Tarea 1:
Convierte en lista el párrafo del texto sobre el coronavirus que empieza por «Se llama Julia» y conserva sus hechos principales.
Tarea 2:
Prosigue el texto sobre el coronavirus a partir de su último párrafo.

Texto:
┌──
Ferran Garrido - Un pica en Flandes

Coronavirus: el miedo y la memoria

«Miren que llevo semanas sin hablar de política, una promesa que me he hecho hasta que pase la pandemia»

Imagen tomada este viernes en el hospital Arnau de Vilanova de Valencia MIKEL PONCE

La otra mañana salí huyendo del miedo y me di de bruces con la memoria. Y no sé qué fue lo que me dio más miedo…

Se llama Julia. Tiene setenta y tantos años y vive sola. Vivimos solos los dos, como ella dice, el uno al lado del otro, pero ella vive sola. Es mi vecina y compartimos rellano de la escalera y una vieja y larga amistad. Era amiga de mis padres y eso, eso marca y no se olvida.

Julia llamó a mi puerta, en pleno confinamiento, y supe que algo le pasaba. No es la gravedad de lo que acontece si no la importancia que le damos. Y ella lo estaba pasando mal. Su teléfono no funcionaba. Eso, que en cualquier otra situación se soluciona en un pis pas, en las presentes circunstancias, y para una persona mayor que vive sola, es un drama.

Llamó a mi puerta, los ojos en lágrima viva y la mirada muerta. Llamó pidiendo ayuda en medio de la desesperación de no saber qué hacer, con los hijos lejos, y el Whatsapp fuera de juego. Sin teléfono y sin datos, que en la soledad de la reclusión se había comido los ocho gigas del mes. Con miedo a no poder llamar a la farmacia, o a Mercadona, o a su familia. Con pánico a quedar aislada. Con más de 70 años. Sola.
└──
Datos:
┌──
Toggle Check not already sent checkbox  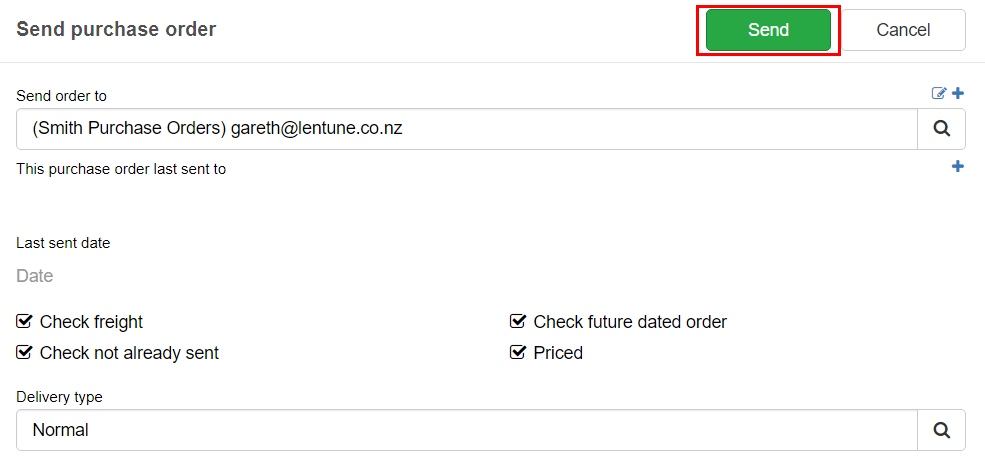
└──
┌──
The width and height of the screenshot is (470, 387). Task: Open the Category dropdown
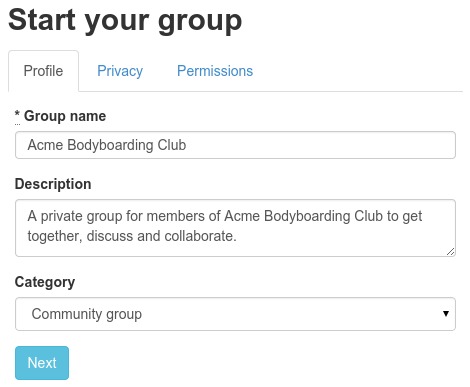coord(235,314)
└──
┌──
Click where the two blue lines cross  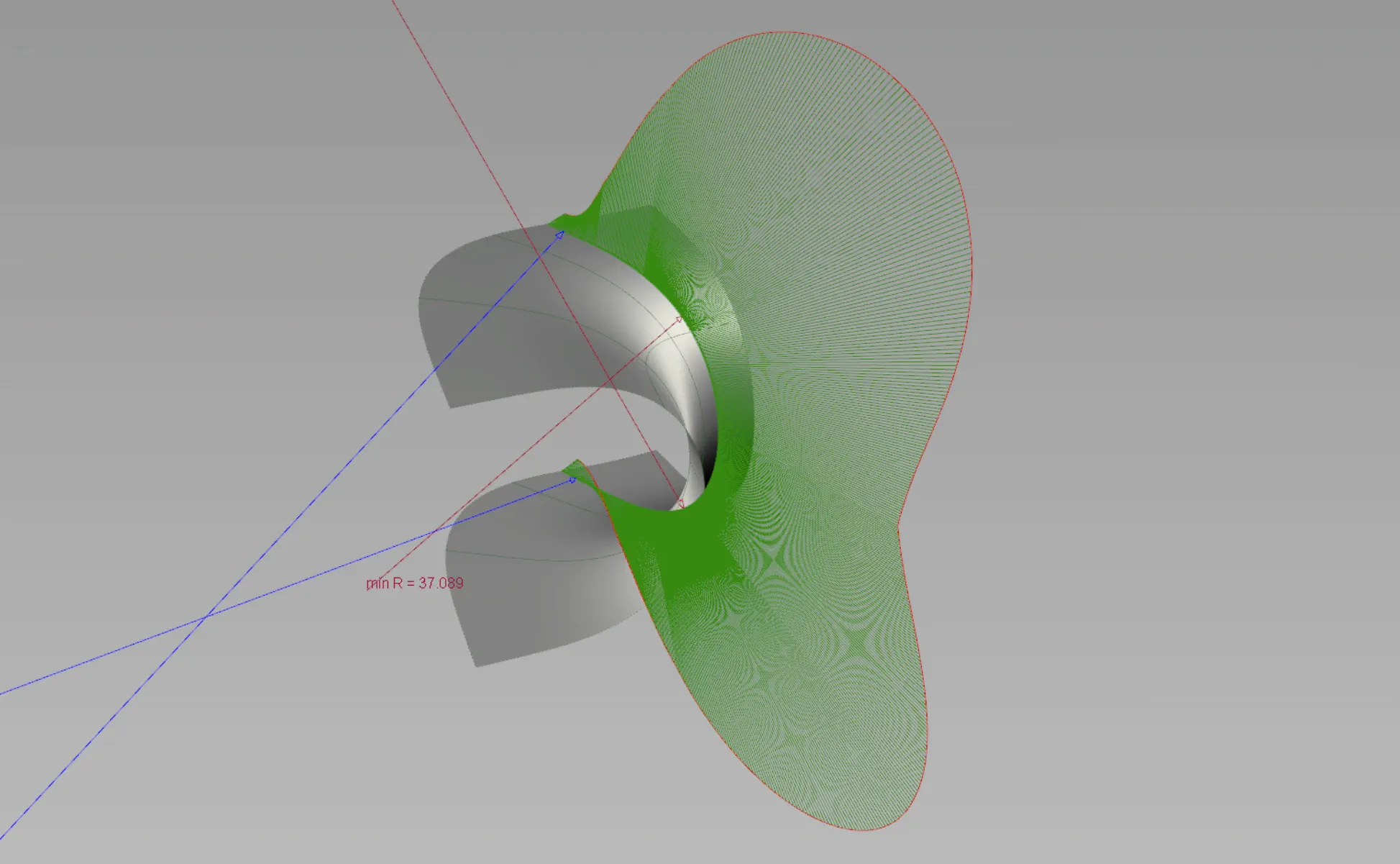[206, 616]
└──
Respuesta 1:
- Se llama Julia, tiene setenta y tantos años y vive sola.
- Es vecina de quien narra y comparten rellano de la escalera.
- Los une una vieja y larga amistad.
- Era amiga de los padres de quien narra, algo que marca y no se olvida.

Respuesta 2:
Le pude resolver el problema rápidamente, con la sencillez de una llamada desde mi móvil. Lo simple del problema fue lo que me provocó tanto miedo. Un miedo que vi en sus ojos que, en pocos minutos se llenaros de afecto y agradecimiento. Una vez más pensé en la necesidad de no dejar de lado a nuestros mayores. No pude abrazarla. Ni darle un beso, pero nos lo dijimos todo en el rellano de esa escalera con olor a desinfectante , más limpia que los chorros del oro.

Cerré la puerta intentando escapar del miedo y me encontré con mi memoria. Julia era amiga de mi madre de toda la vida. Y mi madre, aunque hice mucho más de lo posible, también pasó mucho tiempo a solas. Y fue entonces cuando vinieron algunos recuerdos y un pensamiento . La necesidad de cambiar esta sociedad para volver a ser lo que fuimos en nuestras relaciones humanas, devolver el respeto al individuo, volver a dar su valor a la persona y recuperar del olvido a los más mayores. No paro de pensar que mi padres, que ya fallecieron, “esto que se han ahorrado”.

Imagen tomada este viernes en el hospital Arnau de Vilanova de Valencia MIKEL PONCE

Los recuerdos los comparto con ustedes, tal vez por sacarme algún fantasma del cuerpo. Me vino a la cabeza aquella colección de cuentos grabados en disco de vinilo que, siendo niño, me regaló Julia y yo escuchaba en compañía de mi madre en el viejo tocadiscos de maleta. Estaba el del Lobo y Caperucita Roja, que siempre me dio muy mala espina, fíjense, esa extraña pareja. También el de Cenicienta y su Príncipe Azul, que era un soso sin sustancia, Eso sí, guapo y encantado de haberse conocido. Pero a mí me gustaba el del gallo Kiriko , que se comió al pobre Gusanito haciendo gala de todo un catálogo de engaños, real como la vida real misma, y que cuando le preguntaban por al animalito siempre contestaba… “con él mi tiempo no pierdo, si le he visto no me acuerdo”.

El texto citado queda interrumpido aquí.